Problem description: The data below needs to be returned exactly, line for line.

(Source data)
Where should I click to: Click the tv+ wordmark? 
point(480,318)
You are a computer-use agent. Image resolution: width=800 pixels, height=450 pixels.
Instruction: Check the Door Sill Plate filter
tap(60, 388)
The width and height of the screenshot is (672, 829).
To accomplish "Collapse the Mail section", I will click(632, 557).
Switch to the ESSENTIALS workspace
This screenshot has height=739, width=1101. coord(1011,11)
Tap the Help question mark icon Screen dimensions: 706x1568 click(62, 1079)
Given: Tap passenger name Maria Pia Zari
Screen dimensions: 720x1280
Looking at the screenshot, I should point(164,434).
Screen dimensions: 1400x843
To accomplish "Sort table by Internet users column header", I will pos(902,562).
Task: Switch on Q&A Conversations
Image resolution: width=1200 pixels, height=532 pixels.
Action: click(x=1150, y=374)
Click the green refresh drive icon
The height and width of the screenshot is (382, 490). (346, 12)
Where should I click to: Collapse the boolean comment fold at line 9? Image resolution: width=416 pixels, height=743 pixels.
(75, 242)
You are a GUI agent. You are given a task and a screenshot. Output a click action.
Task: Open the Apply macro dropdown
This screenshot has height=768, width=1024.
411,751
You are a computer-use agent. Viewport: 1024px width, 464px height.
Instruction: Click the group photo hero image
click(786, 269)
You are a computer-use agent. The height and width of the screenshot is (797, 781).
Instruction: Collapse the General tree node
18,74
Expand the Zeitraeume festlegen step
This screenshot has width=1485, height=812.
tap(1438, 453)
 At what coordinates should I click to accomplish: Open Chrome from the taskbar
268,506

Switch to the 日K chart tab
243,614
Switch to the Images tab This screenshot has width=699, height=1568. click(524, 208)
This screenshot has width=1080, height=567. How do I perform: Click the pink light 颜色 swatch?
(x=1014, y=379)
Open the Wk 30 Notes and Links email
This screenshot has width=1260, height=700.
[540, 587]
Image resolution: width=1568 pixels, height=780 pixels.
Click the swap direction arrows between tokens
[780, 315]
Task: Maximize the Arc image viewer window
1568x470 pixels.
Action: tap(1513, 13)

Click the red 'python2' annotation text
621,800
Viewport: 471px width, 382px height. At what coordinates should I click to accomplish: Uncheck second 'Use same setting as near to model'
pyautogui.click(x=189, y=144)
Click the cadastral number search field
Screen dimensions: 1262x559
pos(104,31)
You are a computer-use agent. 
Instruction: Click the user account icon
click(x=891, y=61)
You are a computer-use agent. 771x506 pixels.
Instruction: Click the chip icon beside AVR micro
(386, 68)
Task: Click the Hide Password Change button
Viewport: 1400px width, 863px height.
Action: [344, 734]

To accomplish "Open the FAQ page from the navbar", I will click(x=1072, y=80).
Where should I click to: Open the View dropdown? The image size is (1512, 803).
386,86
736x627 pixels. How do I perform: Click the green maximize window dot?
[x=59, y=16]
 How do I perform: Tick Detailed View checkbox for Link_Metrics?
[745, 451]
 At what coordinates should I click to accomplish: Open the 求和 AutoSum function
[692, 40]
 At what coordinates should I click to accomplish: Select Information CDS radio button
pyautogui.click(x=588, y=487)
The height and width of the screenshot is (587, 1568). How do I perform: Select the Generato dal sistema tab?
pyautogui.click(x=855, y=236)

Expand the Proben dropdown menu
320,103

Final answer:
Where should I click to: Click the tv+ wordmark? 
point(480,318)
You are a computer-use agent. Image resolution: width=800 pixels, height=450 pixels.
Instruction: Check the Door Sill Plate filter
tap(60, 388)
The width and height of the screenshot is (672, 829).
To accomplish "Collapse the Mail section", I will click(632, 557).
Switch to the ESSENTIALS workspace
This screenshot has height=739, width=1101. coord(1011,11)
Tap the Help question mark icon Screen dimensions: 706x1568 click(62, 1079)
Given: Tap passenger name Maria Pia Zari
Screen dimensions: 720x1280
Looking at the screenshot, I should point(164,434).
Screen dimensions: 1400x843
To accomplish "Sort table by Internet users column header", I will pos(902,562).
Task: Switch on Q&A Conversations
Image resolution: width=1200 pixels, height=532 pixels.
Action: click(x=1150, y=374)
Click the green refresh drive icon
The height and width of the screenshot is (382, 490). (346, 12)
Where should I click to: Collapse the boolean comment fold at line 9? Image resolution: width=416 pixels, height=743 pixels.
(75, 242)
You are a GUI agent. You are given a task and a screenshot. Output a click action.
Task: Open the Apply macro dropdown
This screenshot has height=768, width=1024.
411,751
You are a computer-use agent. Viewport: 1024px width, 464px height.
Instruction: Click the group photo hero image
click(786, 269)
You are a computer-use agent. The height and width of the screenshot is (797, 781).
Instruction: Collapse the General tree node
18,74
Expand the Zeitraeume festlegen step
This screenshot has width=1485, height=812.
tap(1438, 453)
 At what coordinates should I click to accomplish: Open Chrome from the taskbar
268,506

Switch to the 日K chart tab
243,614
Switch to the Images tab This screenshot has width=699, height=1568. click(524, 208)
This screenshot has width=1080, height=567. How do I perform: Click the pink light 颜色 swatch?
(x=1014, y=379)
Open the Wk 30 Notes and Links email
This screenshot has width=1260, height=700.
[540, 587]
Image resolution: width=1568 pixels, height=780 pixels.
Click the swap direction arrows between tokens
[780, 315]
Task: Maximize the Arc image viewer window
1568x470 pixels.
Action: tap(1513, 13)

Click the red 'python2' annotation text
621,800
Viewport: 471px width, 382px height. At what coordinates should I click to accomplish: Uncheck second 'Use same setting as near to model'
pyautogui.click(x=189, y=144)
Click the cadastral number search field
Screen dimensions: 1262x559
pos(104,31)
You are a computer-use agent. 
Instruction: Click the user account icon
click(x=891, y=61)
You are a computer-use agent. 771x506 pixels.
Instruction: Click the chip icon beside AVR micro
(386, 68)
Task: Click the Hide Password Change button
Viewport: 1400px width, 863px height.
Action: [344, 734]

To accomplish "Open the FAQ page from the navbar", I will click(x=1072, y=80).
Where should I click to: Open the View dropdown? The image size is (1512, 803).
386,86
736x627 pixels. How do I perform: Click the green maximize window dot?
[x=59, y=16]
 How do I perform: Tick Detailed View checkbox for Link_Metrics?
[745, 451]
 At what coordinates should I click to accomplish: Open the 求和 AutoSum function
[692, 40]
 At what coordinates should I click to accomplish: Select Information CDS radio button
pyautogui.click(x=588, y=487)
The height and width of the screenshot is (587, 1568). How do I perform: Select the Generato dal sistema tab?
pyautogui.click(x=855, y=236)

Expand the Proben dropdown menu
320,103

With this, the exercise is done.